If you haven’t been following the case of Jose Charles in Greensboro, it’s time to start paying attention.
The story of the altercation between a 16-year-old Charles and police goes back to last year’s July 4th celebrations in downtown Greensboro.
Charles was 15 when he was arrested and charged with malicious assault on an officer, disorderly conduct, simple affray and resisting arrest, according to Figueroa. The teen also is accused of spitting blood on an officer’s face.
Figueroa and several community organizations said Charles was attacked by a group of kids, then grabbed by an officer near Friendly Avenue. He spit blood because he was coughing and couldn’t breathe, witnesses said.

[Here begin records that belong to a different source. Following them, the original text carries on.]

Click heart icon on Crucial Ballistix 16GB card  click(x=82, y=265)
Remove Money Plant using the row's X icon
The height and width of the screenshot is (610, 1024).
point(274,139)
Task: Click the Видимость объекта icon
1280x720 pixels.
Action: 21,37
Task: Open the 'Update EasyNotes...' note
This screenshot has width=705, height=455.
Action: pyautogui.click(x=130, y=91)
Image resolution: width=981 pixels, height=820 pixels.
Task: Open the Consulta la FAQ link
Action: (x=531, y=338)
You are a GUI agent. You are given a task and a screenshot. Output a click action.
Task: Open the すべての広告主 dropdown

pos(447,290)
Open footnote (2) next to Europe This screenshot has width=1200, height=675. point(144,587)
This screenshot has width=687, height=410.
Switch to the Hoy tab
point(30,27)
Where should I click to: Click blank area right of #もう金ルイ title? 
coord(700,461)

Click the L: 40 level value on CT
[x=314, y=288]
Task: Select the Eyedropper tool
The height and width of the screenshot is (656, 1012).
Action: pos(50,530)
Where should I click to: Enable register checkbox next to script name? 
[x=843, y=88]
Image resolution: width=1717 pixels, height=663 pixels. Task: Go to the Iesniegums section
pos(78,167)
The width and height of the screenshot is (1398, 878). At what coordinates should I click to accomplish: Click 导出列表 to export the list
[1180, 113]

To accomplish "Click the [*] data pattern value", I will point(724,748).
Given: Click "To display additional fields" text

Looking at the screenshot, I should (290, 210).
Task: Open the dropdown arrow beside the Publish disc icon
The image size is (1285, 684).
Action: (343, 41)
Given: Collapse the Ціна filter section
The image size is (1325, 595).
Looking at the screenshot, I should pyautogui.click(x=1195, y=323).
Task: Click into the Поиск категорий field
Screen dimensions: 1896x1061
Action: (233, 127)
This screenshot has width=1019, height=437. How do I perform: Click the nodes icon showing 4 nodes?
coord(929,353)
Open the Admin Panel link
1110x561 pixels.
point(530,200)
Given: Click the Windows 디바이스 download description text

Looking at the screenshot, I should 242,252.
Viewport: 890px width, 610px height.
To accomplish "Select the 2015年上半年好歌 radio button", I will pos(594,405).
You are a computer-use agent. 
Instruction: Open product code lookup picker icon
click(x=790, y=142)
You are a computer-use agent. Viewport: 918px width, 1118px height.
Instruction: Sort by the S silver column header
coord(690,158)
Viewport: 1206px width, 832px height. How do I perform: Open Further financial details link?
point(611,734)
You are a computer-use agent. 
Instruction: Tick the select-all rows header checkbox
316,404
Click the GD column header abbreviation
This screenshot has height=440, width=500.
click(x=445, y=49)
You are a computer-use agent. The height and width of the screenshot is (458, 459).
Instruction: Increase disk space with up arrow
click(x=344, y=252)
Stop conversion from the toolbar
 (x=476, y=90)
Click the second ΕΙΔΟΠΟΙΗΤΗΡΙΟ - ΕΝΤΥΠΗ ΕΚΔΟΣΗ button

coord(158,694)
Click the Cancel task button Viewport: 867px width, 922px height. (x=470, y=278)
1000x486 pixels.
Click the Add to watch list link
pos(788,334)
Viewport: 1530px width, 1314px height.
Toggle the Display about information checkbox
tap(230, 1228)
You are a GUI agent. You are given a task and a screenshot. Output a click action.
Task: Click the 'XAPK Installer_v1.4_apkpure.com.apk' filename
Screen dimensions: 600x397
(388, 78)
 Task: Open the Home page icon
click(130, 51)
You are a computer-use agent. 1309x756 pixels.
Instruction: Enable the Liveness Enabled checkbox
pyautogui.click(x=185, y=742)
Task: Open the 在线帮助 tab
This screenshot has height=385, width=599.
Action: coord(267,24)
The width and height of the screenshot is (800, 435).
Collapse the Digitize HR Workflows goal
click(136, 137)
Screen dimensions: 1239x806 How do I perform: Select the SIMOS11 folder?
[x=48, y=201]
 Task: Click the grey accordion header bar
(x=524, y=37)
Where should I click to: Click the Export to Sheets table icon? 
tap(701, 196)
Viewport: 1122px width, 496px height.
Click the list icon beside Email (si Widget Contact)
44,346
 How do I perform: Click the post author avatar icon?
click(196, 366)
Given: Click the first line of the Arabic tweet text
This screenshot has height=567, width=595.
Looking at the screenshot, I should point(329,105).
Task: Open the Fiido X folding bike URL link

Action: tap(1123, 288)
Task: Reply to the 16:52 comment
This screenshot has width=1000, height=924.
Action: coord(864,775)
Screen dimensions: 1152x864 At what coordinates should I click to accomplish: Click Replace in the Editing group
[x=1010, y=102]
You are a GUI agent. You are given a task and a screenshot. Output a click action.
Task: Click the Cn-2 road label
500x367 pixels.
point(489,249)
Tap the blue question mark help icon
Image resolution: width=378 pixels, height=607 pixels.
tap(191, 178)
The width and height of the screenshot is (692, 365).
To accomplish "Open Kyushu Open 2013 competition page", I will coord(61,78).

This week, after months of tensions over access to the police video of the incident, protesters disrupted a Greensboro City Council meeting and staged a protest in the street outside where 8 were arrested for impeding the flow of traffic.
The tone was set early in the meeting when, in the midst of a discussion about a downtown parking deck, protesters scattered throughout the capacity crowd raised pink signs reading “Justice for Jose,” “City council take action” and “We believe the PCRB.”
The protest came on the heels of city council watching restricted police body camera video showing the July 4, 2016 incident involving the police and the then-15-year-old on Monday night, with discussion in closed session bleeding into the next day. Council members have made no comment about the video, citing a superior court judge’s order prohibiting them from discussing it.
Also precipitating the protest was the resignation of three members of the police complaint review board. Lindy Garnette, the first to resign, was pressured by the city attorney and chair of the human relations chair after she spoke publicly about the board’s disagreement with the police department’s decision to clear itself of wrongdoing in a complaint filed on his behalf by Jose Charles’ mother, Tamara Figueroa.
The Charles case is just the latest in a series of incidents that have heightened tension between police and the communities they serve. Last year’s fatal police shooting of Keith Lamont Scott in Charlotte led to large scale protests and rioting.
The case is also the latest in which access to police video – and whether public officials can comment on it – has been central to the controversy.